The concepts employed in the eGenomics System are based on recognized infection control principles. A 2001 CDC report states that "molecular subtyping has become an essential component of epidemiologic investigations of infectious disease". However the report continues that "because each laboratory uses its own protocols for molecular typing and designations of patterns, the results can not be compared with those of another laboratory even if both laboratories have used essentially the same methods. The lack of comparability has greatly diminished the power of molecular subtyping methods."

The use of DNA sequencing produces discrete data that is easily comparable and thus eliminates this serious problem.

To date, distinguishing among individual strains of bacteria has remained a challenge because differences among strains are minor and existing laboratory techniques result in outcomes that are not easily compared.

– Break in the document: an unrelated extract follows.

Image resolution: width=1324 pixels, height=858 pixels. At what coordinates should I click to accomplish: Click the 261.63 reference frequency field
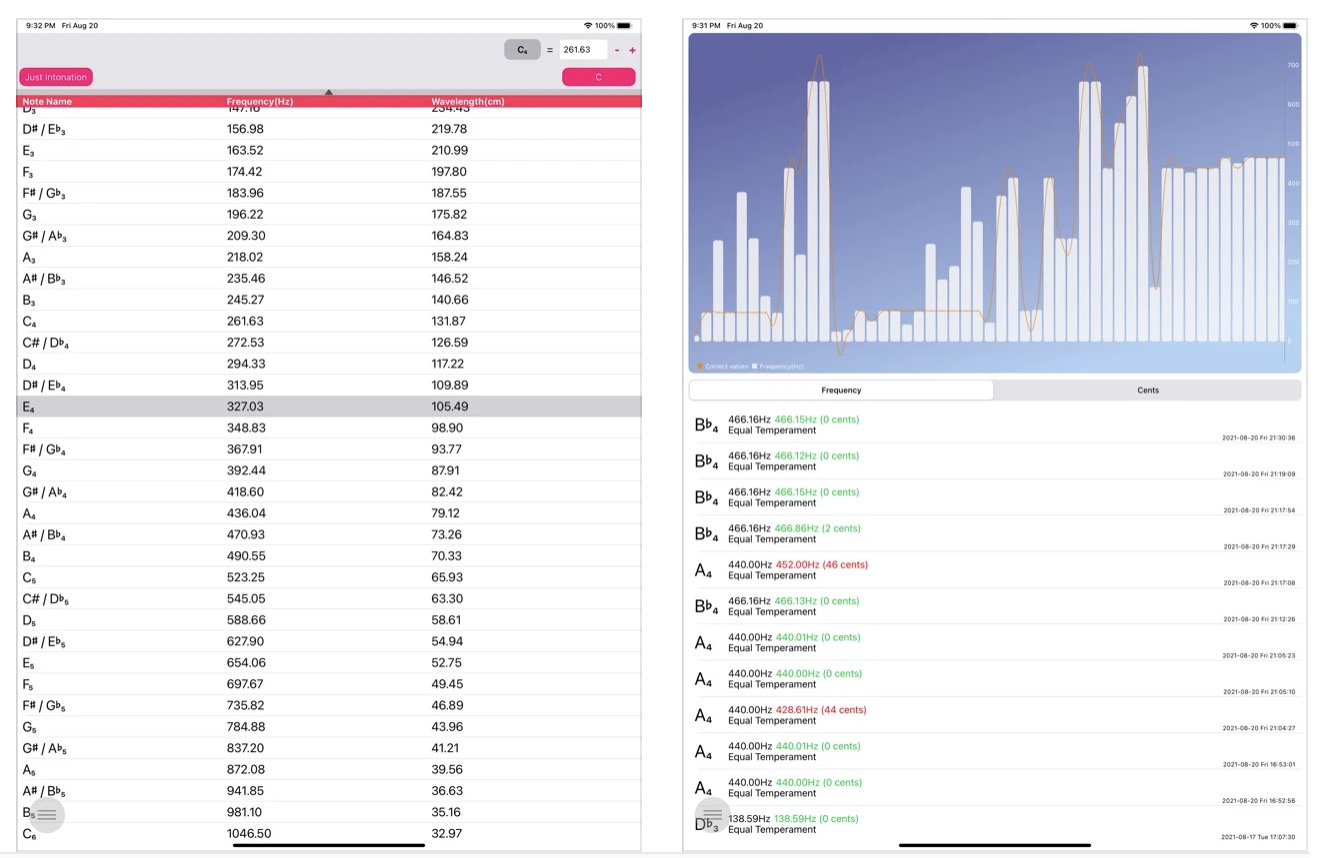pyautogui.click(x=582, y=50)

Pulsed Field Gel Electrophoresis (PFGE), which was first described in 1984, is the current standard for typing bacterial pathogens. The result of a PFGE test results is a photographic image of distinct pattern of bands. Strains are considered identical or related if their resulting photographs look similar. However, comparison of binary images is not a trivial task, even with a computer. Also, determining strain relatedness from PFGE results is a subjective science at best.

DNA Sequencing
eGenomics has developed a method to identify regions of DNA that "fingerprint" infectious pathogens.